Two drugs currently in testing have performed well against advanced age-related macular degeneration (AMD). Bevasiranib (Opko Health, Inc.) is a gene-silencing agent aimed at reducing the production of vascular endothelial growth factor (VEGF). Endostatin, an experimental cancer drug, restricts the growth of abnormal blood vessels. Both could potentially play a significant role in halting the progress of AMD.

Bevasiranib. The small interfering RNA (siRNA) drug bevasiranib will be in phase III clinical trials soon. The Combining Bevasiranib and Lucentis Therapy (COBALT) study is now enrolling patients.1 Bevasiranib is a synthetic double-strand of RNA that silences the genes responsible for production of VEGF. It is administered by intravitreal injection.

Over a period of 104 weeks, the COBALT study will examine three treatment options: treatment with Lucentis (ranibizumab, Genentech) every four weeks, three injections of Lucentis followed by bevasiranib injections every eight weeks, or three Lucentis injections followed by injections of bevasiranib every 12 weeks. The COBALT trial is projected to run until August 2010.

Current vision-preserving therapy requires patients with wet AMD to receive intravitreal injections every four weeks, says Phillip Frost, M.D., CEO of Opko Health. So, the potential ability of bevasiranib to achieve similar results while requiring less frequent injections would be an important benefit for these patients, who often have limited mobility.

Harvard investigators tested endostatin in mice as a method of controlling ocular angiogenesis in cases of advanced AMD.2 Two groups of mice were examined: one control group and one genetically altered to be endostatin-deficient. When choroidal neovascularization was induced, the lesions were three times smaller in mice with endostatin than in those without it. And, when endostatin was administered to the altered mice, their lesions became similar in size and presentation compared to those of the control mice.

» DATASET RECORDS
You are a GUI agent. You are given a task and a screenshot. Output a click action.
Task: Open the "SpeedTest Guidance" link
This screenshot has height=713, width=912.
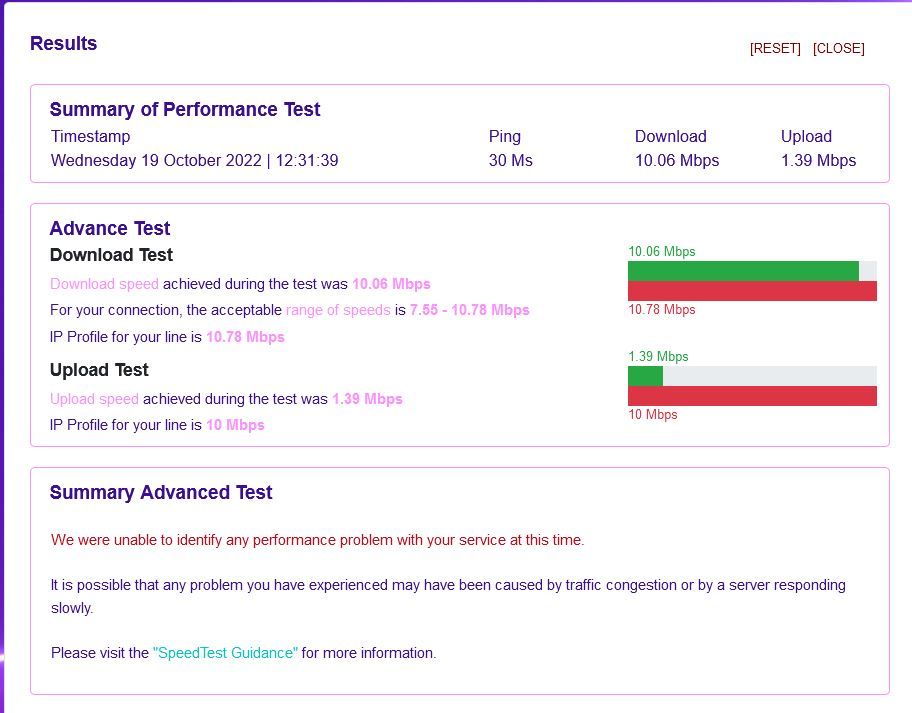(225, 653)
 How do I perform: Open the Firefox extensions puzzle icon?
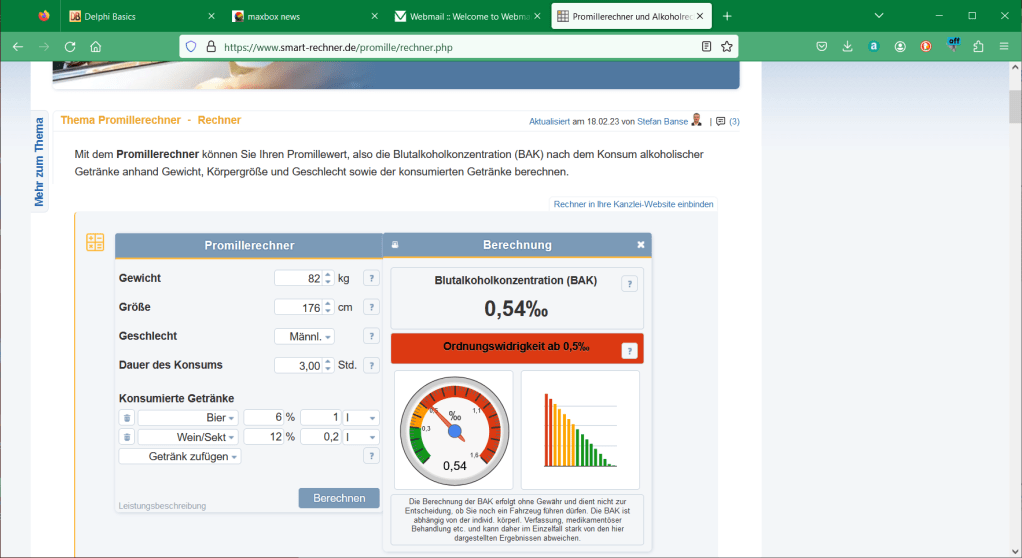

» WORK ORDER 1
Print the part of the macular degeneration article that begins at the words "Bevasiranib. The small" and stops after the words "until August 2010.".
» WORK ORDER 2
According to the macular degeneration article, until when is the COBALT trial projected to run?
» WORK ORDER 3
Go on with the macular degeneration article from the point where it stops.
The listing comes from a different source than the macular degeneration article.

» ANSWER SECTION 1
Bevasiranib. The small interfering RNA (siRNA) drug bevasiranib will be in phase III clinical trials soon. The Combining Bevasiranib and Lucentis Therapy (COBALT) study is now enrolling patients.1 Bevasiranib is a synthetic double-strand of RNA that silences the genes responsible for production of VEGF. It is administered by intravitreal injection.

Over a period of 104 weeks, the COBALT study will examine three treatment options: treatment with Lucentis (ranibizumab, Genentech) every four weeks, three injections of Lucentis followed by bevasiranib injections every eight weeks, or three Lucentis injections followed by injections of bevasiranib every 12 weeks. The COBALT trial is projected to run until August 2010.

» ANSWER SECTION 2
August 2010

» ANSWER SECTION 3
Endostatin is a protein found in collagen that inhibits angiogenesis without inciting resistance to treatment. Currently, it is also being tested in patients with cancer to quell abnormal blood vessel formation and limit the supply of blood to tumors.3

Our study provides intriguing findings that may lead to a better treatment of age-related macular degeneration, says lead researcher Alexander Marneros, M.D. But, clinical studies in humans with AMD are yet to be done, he says.

(See Therapy for AMD: Whats in the Pipeline" for more emerging AMD treatments.)

1. National Institutes of Health. Clinical Trial. Safety & Efficacy Study Evaluating the Combination of Bevasiranib & Lucentis Therapy in Wet AMD (COBALT). December 2007. Available at: NCT00499590?term=bevasiranib&rank=1 (Accessed December 28, 2007).

2. Marneros AG, She H, Zambarakji H, et al. Endogenous endostatin inhibits choroidal neovascularization. FASEB J 2007 Dec;21(14):3809-18.
Hajitou A, Grignet C, Devy L, et al. The antitumoral effect of endostatin and angiostatin is associated with a down-regulation of vascular endothelial growth factor expression in tumor cells. FASEB J 2002 Nov;16(13):1802-4.